For a more granular approach, consumers can access the Best Practices for Enterprise Organizations resource, which offers a step-by-step process for applications and data security structured along the following lines: Organization Setup, Identity and Access Management, Networking and Security, Logging Monitoring and Operations, Cloud Architecture, and Billing Management.

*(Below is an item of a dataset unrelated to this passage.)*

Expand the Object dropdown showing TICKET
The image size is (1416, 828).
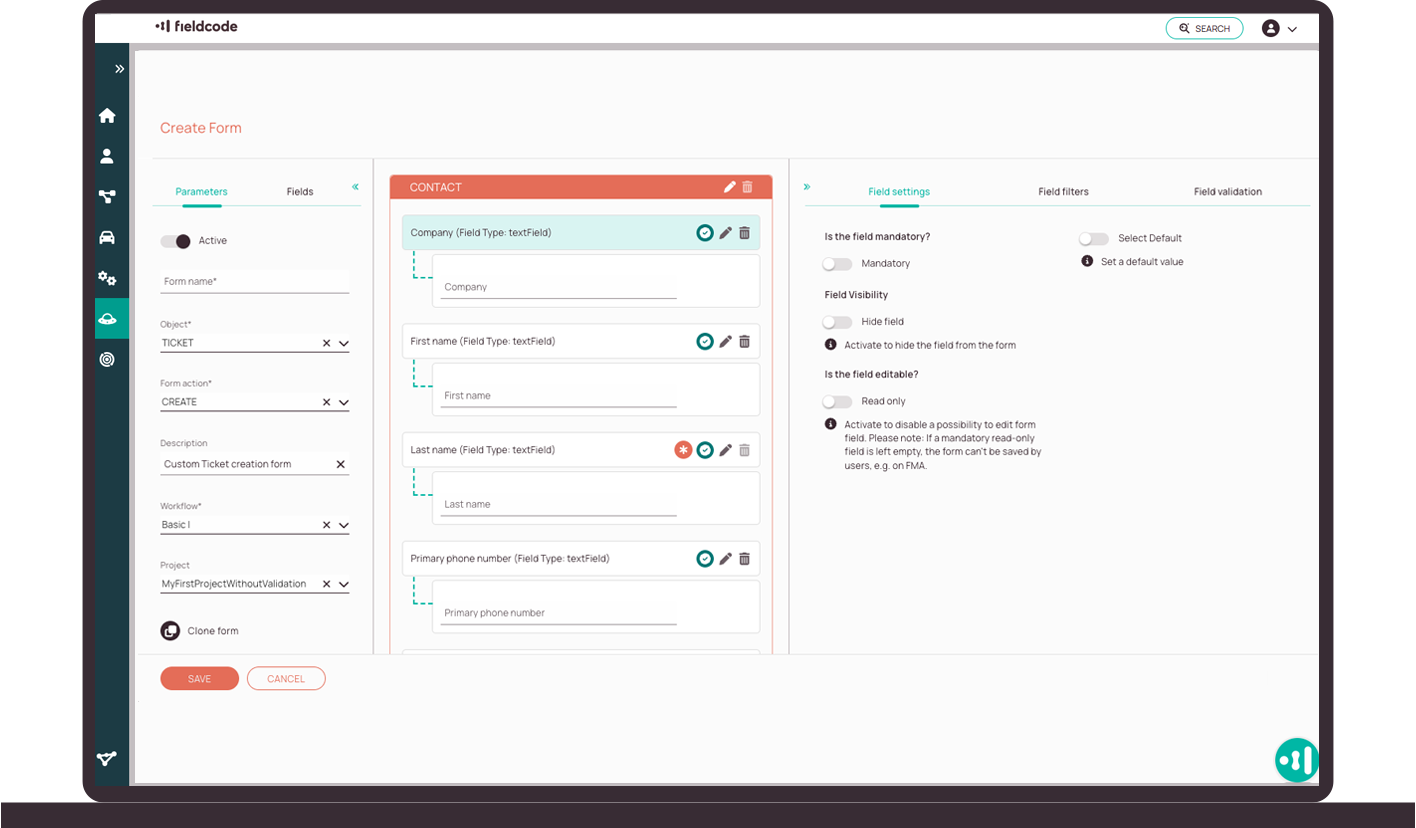pyautogui.click(x=344, y=344)
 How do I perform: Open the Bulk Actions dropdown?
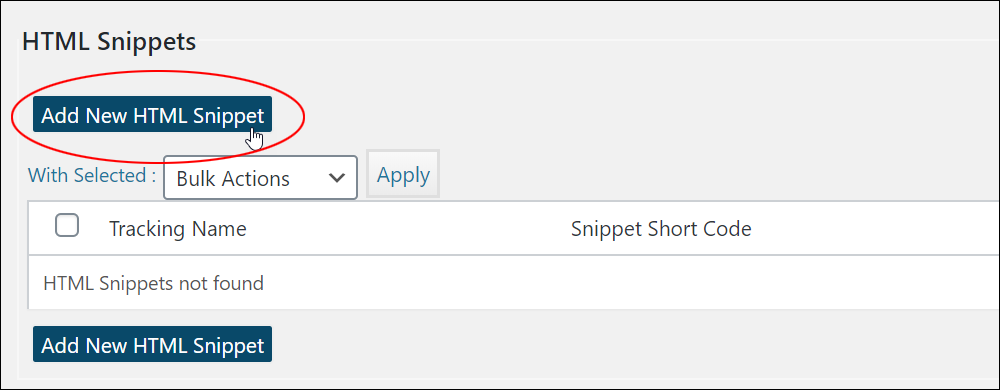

Conclusion – Cloud Data Protection
With the ongoing migration to the cloud, companies are striving to update their practices and procedures to ensure cloud data protection. The fact that CSA has now progressed to its fourth version of the Cloud Control Matrix reflects that the environment is fluid and security professionals continue to develop new approaches. The resources outlined above provide SMBs with a variety of formalized structures to instill these controls and policies in their workplaces. Under these circumstances, an added layer of backup protection to maintain business continuity in the face of current vulnerabilities offers a means for companies to improve their security posture in the cloud environment.